+++ Material to process +++

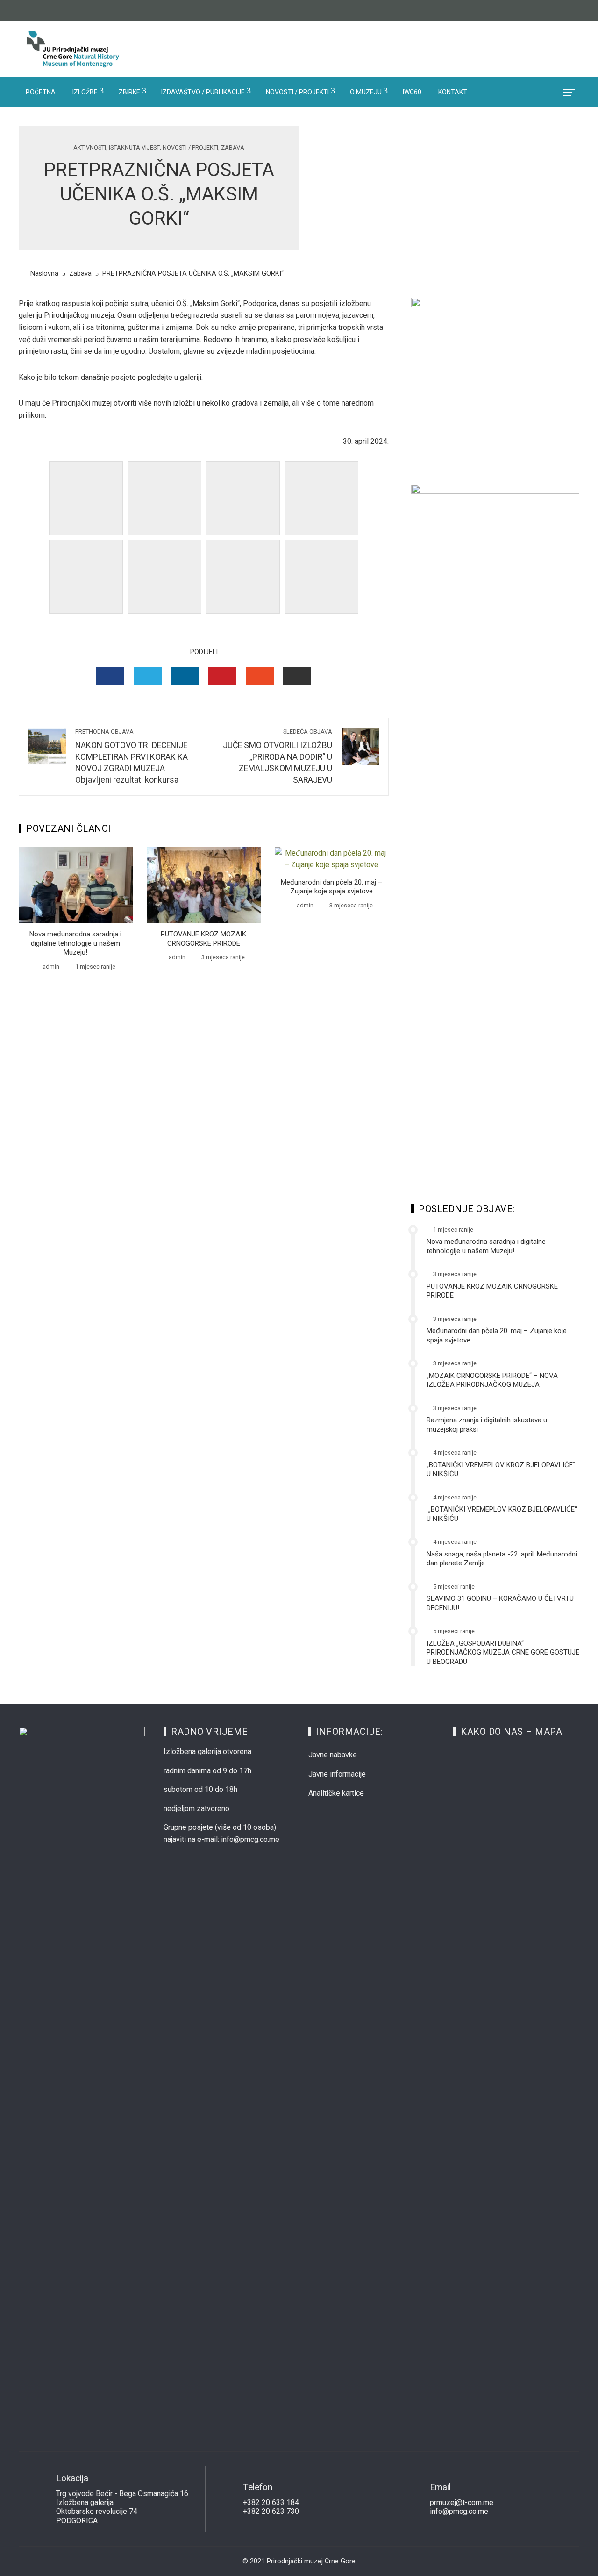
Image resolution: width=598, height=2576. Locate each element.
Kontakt (452, 92)
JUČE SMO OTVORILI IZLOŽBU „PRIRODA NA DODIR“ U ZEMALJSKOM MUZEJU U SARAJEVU (277, 756)
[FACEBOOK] (110, 676)
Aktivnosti (89, 148)
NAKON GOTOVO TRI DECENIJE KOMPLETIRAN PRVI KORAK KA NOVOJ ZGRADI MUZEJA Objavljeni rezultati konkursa (131, 756)
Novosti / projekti (297, 92)
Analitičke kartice (336, 1793)
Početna (41, 92)
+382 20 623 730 (271, 2511)
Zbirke (129, 92)
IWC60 (412, 92)
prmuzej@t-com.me (461, 2502)
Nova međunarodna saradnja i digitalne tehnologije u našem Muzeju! (75, 943)
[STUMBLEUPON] (260, 676)
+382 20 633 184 (271, 2502)
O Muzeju (366, 92)
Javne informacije (337, 1774)
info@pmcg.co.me (459, 2511)
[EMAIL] (297, 676)
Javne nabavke (332, 1754)
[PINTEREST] (222, 676)
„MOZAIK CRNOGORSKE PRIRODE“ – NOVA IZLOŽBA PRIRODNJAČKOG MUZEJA (492, 1380)
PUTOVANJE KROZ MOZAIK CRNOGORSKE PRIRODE (203, 939)
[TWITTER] (148, 676)
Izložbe (85, 92)
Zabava (232, 148)
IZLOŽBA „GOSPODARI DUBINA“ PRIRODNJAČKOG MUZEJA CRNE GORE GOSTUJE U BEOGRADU (503, 1652)
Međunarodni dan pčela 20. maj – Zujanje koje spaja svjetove (331, 887)
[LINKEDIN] (185, 676)
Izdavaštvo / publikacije (203, 92)
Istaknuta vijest (134, 148)
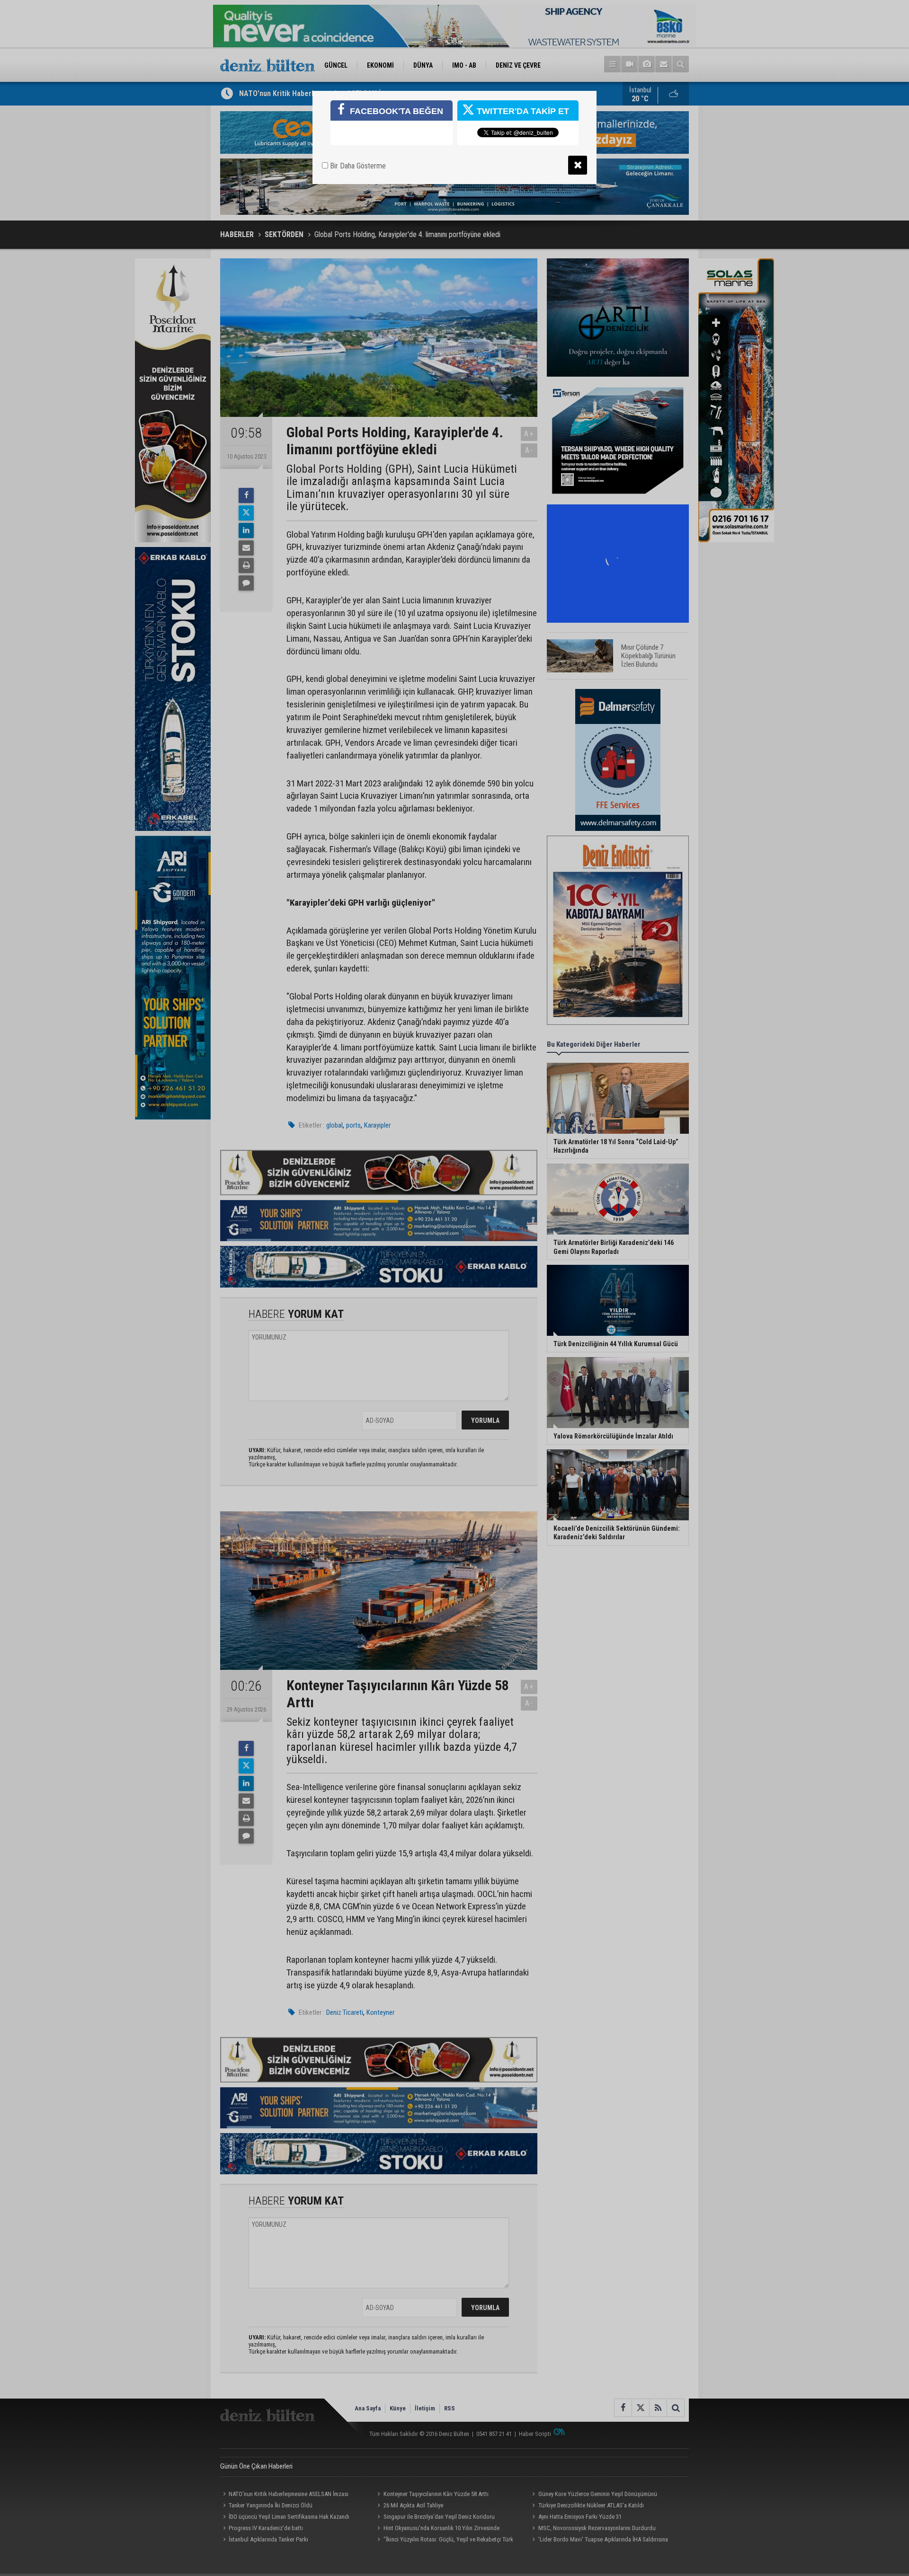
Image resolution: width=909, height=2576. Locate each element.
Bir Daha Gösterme (357, 165)
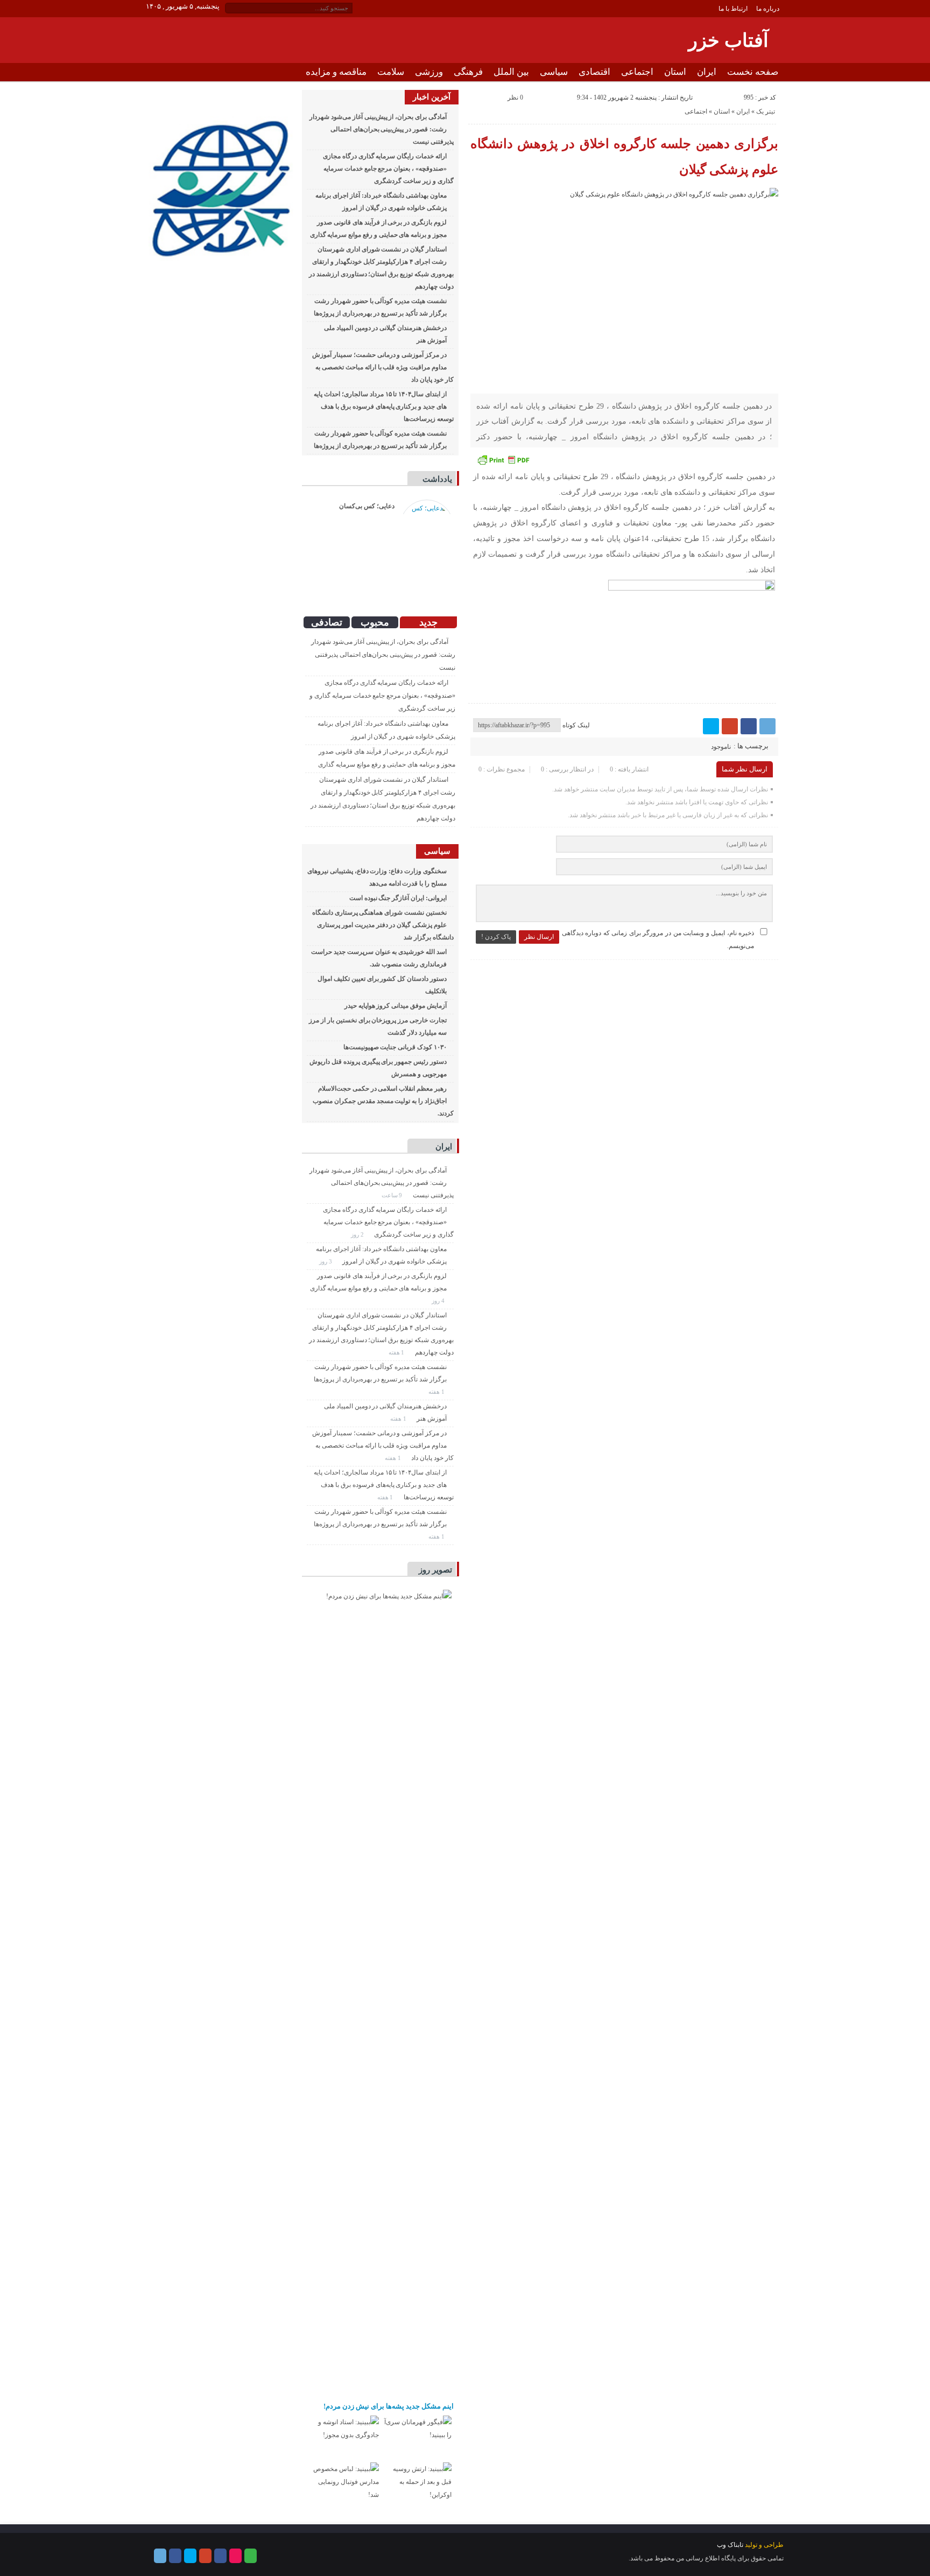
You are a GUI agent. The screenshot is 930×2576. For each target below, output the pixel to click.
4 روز (439, 1300)
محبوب (375, 622)
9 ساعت (393, 1195)
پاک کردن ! (496, 936)
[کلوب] (250, 2556)
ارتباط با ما (733, 8)
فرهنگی (468, 72)
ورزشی (429, 72)
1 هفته (397, 1352)
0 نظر (515, 97)
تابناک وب (730, 2545)
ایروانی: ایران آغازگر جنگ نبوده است (398, 898)
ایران (706, 72)
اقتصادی (594, 72)
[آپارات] (235, 2556)
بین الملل (511, 72)
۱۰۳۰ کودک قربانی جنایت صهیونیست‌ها (395, 1047)
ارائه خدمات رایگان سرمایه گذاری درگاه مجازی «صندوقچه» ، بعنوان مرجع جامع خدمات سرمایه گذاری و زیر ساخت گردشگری (388, 168)
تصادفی (326, 622)
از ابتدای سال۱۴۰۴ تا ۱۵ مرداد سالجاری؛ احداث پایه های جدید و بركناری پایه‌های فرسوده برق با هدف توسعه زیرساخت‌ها (383, 406)
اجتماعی (637, 72)
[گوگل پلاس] (730, 726)
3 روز (326, 1261)
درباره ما (767, 8)
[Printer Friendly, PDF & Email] (503, 460)
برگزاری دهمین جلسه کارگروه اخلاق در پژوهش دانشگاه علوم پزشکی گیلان (624, 157)
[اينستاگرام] (220, 2556)
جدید (428, 622)
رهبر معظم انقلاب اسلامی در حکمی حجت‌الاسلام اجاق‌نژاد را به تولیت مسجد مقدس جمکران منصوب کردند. (383, 1101)
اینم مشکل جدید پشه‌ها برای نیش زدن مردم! (388, 2406)
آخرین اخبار (431, 97)
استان (675, 72)
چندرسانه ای (754, 90)
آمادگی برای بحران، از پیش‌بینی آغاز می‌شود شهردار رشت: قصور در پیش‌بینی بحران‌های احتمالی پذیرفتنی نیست (381, 129)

+++

> [What is expected]
This task calls for each line of the material that contains "IZLOŽBA".

> [Solution to this task]
„MOZAIK CRNOGORSKE PRIRODE“ – NOVA IZLOŽBA PRIRODNJAČKOG MUZEJA (492, 1380)
IZLOŽBA „GOSPODARI DUBINA“ PRIRODNJAČKOG MUZEJA CRNE GORE GOSTUJE U BEOGRADU (503, 1652)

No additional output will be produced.